[Records for locating described items]
::::::::::
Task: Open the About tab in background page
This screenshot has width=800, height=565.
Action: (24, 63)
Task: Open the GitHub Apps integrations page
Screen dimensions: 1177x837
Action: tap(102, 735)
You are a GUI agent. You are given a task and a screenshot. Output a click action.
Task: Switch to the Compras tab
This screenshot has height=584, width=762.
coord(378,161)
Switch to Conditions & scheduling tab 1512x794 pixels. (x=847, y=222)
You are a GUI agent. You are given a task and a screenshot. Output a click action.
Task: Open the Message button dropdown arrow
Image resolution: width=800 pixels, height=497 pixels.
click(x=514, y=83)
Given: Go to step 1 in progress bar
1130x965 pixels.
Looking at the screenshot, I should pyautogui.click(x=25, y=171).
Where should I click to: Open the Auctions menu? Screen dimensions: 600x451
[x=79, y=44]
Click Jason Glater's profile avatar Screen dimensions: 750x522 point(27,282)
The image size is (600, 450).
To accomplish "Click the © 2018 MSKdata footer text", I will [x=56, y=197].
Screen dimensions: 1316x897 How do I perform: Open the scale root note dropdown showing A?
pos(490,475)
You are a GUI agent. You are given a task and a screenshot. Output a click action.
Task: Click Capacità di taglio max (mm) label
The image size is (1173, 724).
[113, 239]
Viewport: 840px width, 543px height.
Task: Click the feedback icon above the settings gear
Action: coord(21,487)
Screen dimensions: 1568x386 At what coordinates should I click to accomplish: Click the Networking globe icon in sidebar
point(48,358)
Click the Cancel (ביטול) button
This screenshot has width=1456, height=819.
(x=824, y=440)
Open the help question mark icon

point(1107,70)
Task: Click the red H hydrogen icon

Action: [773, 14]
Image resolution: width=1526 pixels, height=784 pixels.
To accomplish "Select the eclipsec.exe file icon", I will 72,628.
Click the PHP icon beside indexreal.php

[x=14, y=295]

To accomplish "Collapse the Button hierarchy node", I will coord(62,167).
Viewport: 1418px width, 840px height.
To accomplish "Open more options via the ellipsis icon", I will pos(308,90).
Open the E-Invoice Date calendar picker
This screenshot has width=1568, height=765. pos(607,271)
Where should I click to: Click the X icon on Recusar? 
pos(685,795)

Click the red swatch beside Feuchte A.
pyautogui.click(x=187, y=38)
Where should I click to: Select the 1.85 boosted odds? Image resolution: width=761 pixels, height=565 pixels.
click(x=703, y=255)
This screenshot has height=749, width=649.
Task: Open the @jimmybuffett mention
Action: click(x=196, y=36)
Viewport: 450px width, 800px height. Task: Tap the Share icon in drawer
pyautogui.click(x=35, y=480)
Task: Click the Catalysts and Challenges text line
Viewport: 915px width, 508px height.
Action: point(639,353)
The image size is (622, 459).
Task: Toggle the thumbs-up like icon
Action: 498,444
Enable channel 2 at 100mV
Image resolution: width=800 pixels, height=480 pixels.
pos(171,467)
::::::::::
**Work instructions:**
Can you turn the material above, from the line containing "The image size is (600, 450)." through the line containing "Action: coord(21,487)", into a numbered list with blank lines omitted?

**Written answer:**
1. The image size is (600, 450).
2. To accomplish "Click the © 2018 MSKdata footer text", I will [x=56, y=197].
3. Screen dimensions: 1316x897 How do I perform: Open the scale root note dropdown showing A?
4. pos(490,475)
5. You are a GUI agent. You are given a task and a screenshot. Output a click action.
6. Task: Click Capacità di taglio max (mm) label
7. The image size is (1173, 724).
8. [113, 239]
9. Viewport: 840px width, 543px height.
10. Task: Click the feedback icon above the settings gear
11. Action: coord(21,487)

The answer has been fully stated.